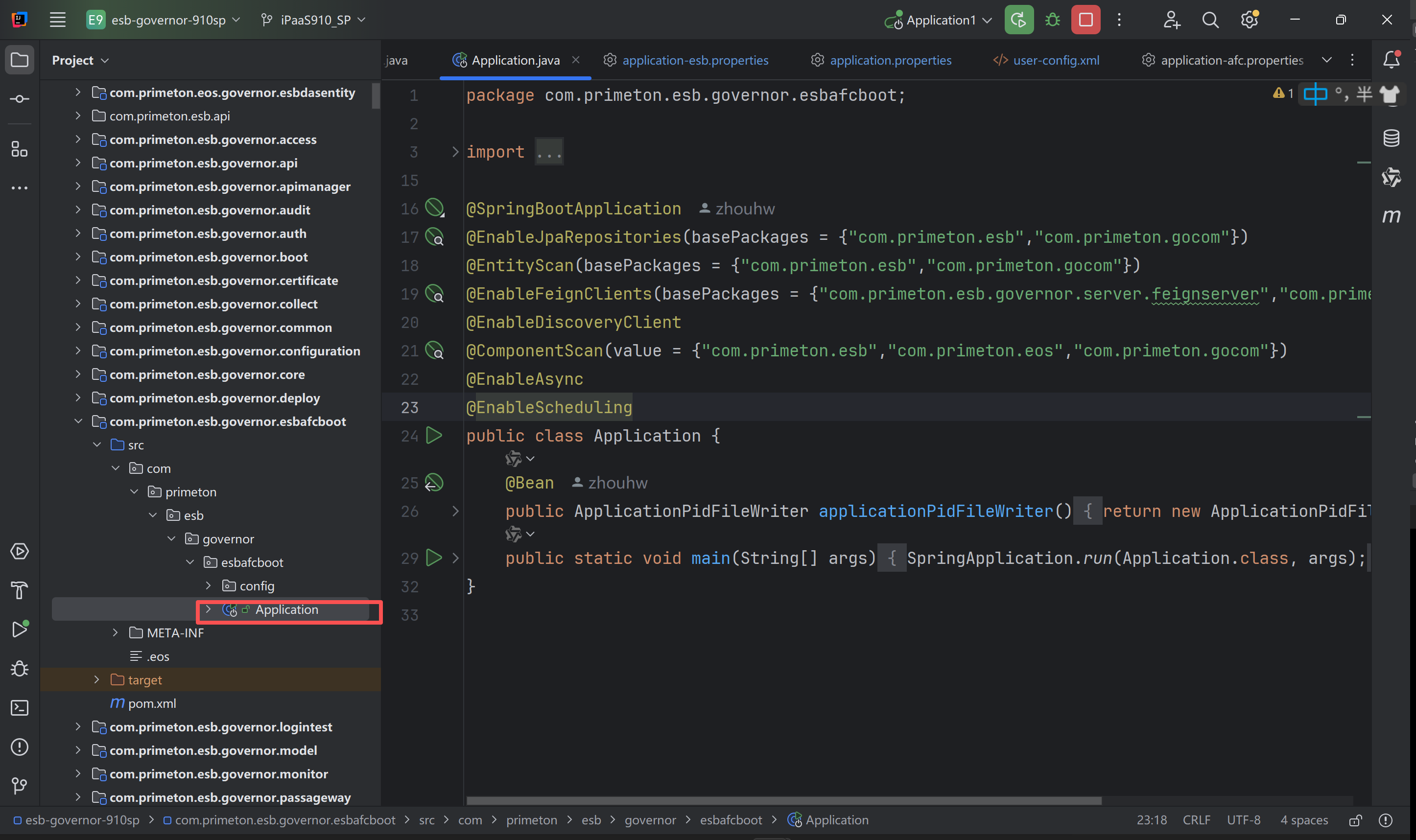The width and height of the screenshot is (1416, 840).
Task: Open the Terminal tool window
Action: click(20, 707)
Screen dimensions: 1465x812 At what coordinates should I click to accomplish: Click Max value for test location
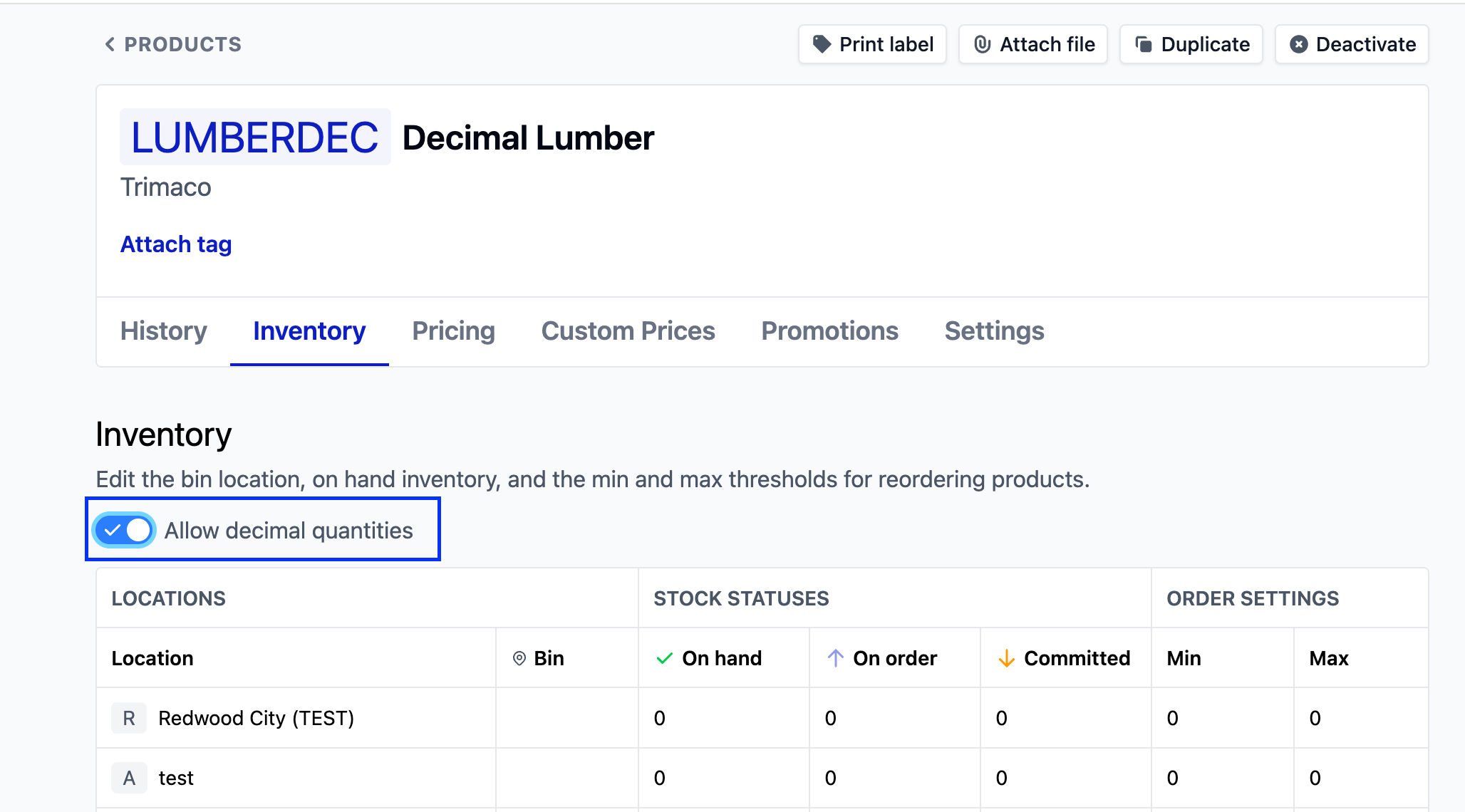[x=1315, y=778]
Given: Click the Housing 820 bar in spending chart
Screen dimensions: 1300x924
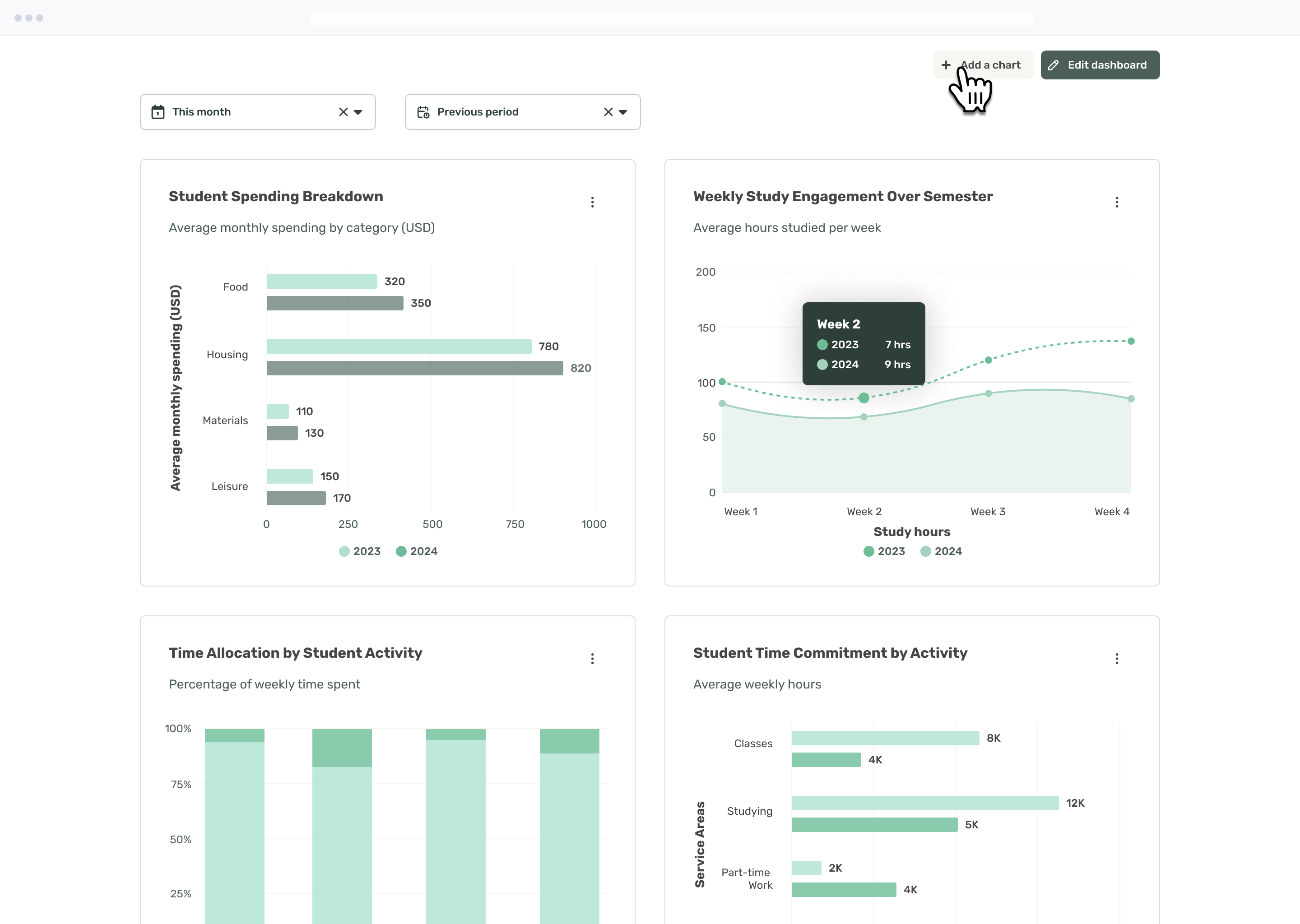Looking at the screenshot, I should coord(414,368).
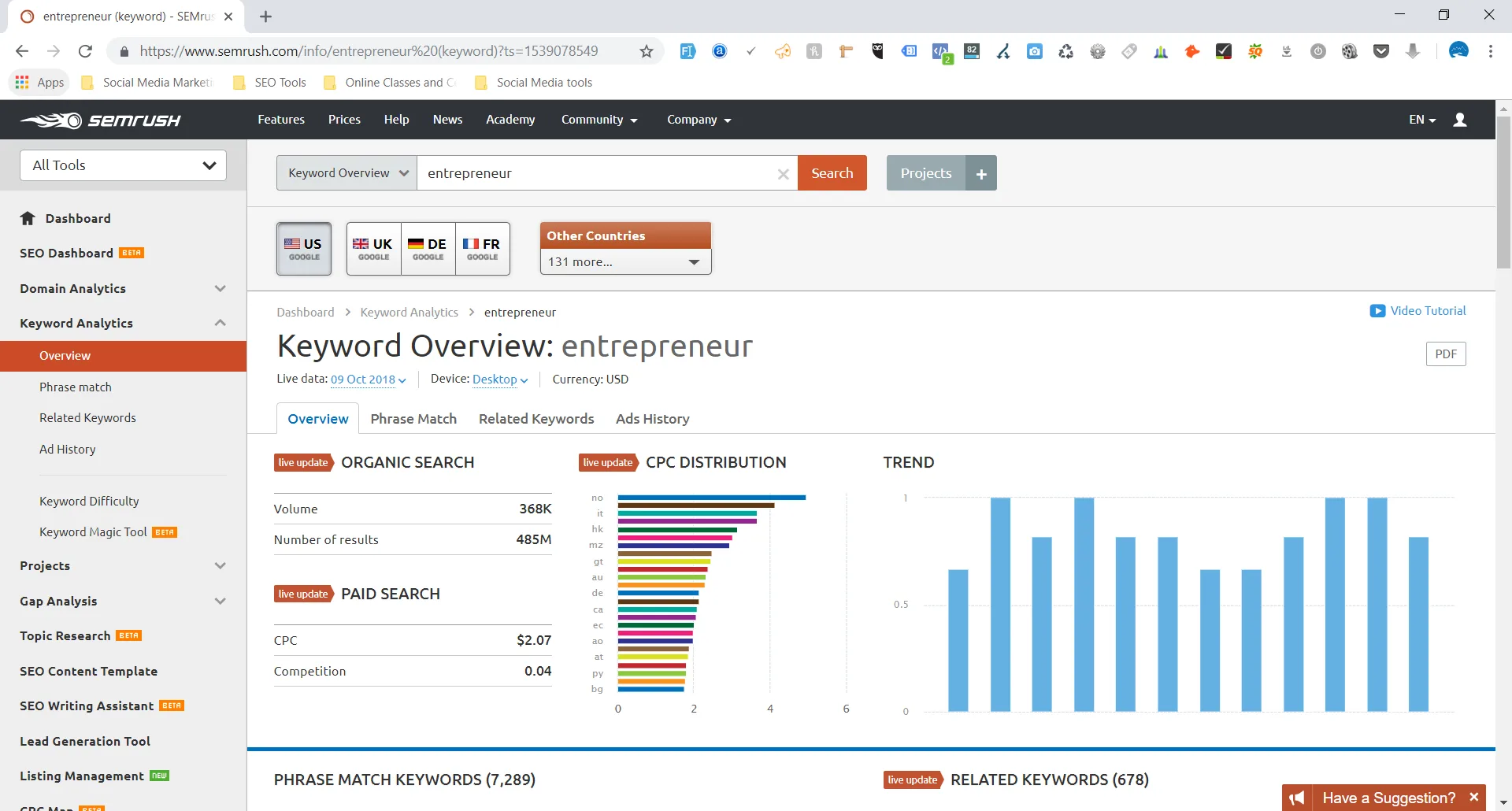Expand the 131 more countries dropdown
Image resolution: width=1512 pixels, height=811 pixels.
[624, 261]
-=-=-
- **ABOUT THIS EXERCISE**
Reproduce the lines of the listing exactly, starting at the one that contains "Screen dimensions: 1465x812" and continuing through the final line, but leave out the pictures.

- **YOUR SOLUTION**
Screen dimensions: 1465x812 At what coordinates should I click to accomplish: Click Max value for test location
[x=1315, y=778]
Given: Click the Housing 820 bar in spending chart
Screen dimensions: 1300x924
Looking at the screenshot, I should coord(414,368).
Expand the 131 more countries dropdown
Image resolution: width=1512 pixels, height=811 pixels.
[624, 261]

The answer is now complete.